-- DATA FOR ANALYSIS follows --

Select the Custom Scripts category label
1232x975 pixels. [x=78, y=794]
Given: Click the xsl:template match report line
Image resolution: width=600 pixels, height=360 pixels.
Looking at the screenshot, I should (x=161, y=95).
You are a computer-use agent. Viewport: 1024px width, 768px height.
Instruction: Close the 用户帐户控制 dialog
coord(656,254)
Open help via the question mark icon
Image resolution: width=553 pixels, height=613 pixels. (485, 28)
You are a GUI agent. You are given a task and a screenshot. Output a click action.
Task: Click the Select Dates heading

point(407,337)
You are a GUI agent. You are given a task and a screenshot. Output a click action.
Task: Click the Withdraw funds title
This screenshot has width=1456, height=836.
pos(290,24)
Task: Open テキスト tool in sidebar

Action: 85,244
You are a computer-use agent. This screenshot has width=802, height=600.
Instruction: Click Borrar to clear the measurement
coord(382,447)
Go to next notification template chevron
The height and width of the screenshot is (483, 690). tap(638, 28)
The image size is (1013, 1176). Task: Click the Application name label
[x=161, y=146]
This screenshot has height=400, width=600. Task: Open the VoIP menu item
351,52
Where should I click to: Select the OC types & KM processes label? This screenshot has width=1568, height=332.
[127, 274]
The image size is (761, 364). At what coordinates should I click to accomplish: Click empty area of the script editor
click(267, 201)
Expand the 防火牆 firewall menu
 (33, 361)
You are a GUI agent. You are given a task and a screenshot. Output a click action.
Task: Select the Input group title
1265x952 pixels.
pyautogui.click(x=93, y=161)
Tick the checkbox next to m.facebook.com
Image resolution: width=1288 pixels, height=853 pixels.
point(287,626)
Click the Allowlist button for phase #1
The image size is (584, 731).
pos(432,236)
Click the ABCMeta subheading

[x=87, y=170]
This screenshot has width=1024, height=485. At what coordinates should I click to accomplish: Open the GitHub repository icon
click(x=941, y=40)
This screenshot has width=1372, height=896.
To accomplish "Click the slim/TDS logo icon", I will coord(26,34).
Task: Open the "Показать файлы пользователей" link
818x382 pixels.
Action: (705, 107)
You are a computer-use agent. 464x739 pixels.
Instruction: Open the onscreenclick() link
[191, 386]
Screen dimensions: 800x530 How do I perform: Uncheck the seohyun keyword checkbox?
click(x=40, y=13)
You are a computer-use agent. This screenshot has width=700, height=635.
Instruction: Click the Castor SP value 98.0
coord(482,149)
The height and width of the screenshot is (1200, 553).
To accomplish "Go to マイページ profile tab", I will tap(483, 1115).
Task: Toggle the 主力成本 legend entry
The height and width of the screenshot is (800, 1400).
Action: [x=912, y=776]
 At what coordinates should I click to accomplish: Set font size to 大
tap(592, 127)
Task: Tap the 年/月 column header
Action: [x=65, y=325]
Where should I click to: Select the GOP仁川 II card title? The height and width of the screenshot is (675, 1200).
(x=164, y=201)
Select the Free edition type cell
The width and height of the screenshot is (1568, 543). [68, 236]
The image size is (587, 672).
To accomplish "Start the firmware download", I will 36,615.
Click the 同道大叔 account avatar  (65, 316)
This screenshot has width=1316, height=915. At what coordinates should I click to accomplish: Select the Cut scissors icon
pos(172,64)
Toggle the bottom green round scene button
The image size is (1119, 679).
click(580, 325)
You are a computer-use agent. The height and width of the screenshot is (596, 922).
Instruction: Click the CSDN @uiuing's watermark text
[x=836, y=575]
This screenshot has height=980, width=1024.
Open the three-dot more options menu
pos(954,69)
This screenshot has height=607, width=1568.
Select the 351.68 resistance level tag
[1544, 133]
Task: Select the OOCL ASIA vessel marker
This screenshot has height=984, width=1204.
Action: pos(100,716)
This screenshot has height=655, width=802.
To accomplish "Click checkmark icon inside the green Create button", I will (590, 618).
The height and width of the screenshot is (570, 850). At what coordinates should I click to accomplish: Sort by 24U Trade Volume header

-- DATA FOR ANALYSIS concluded --

> ABOUT THIS EXERCISE
Please determine the number of lines in the records above that include the string "button", and answer with that number only.

> OUTPUT OF THE EXERCISE
3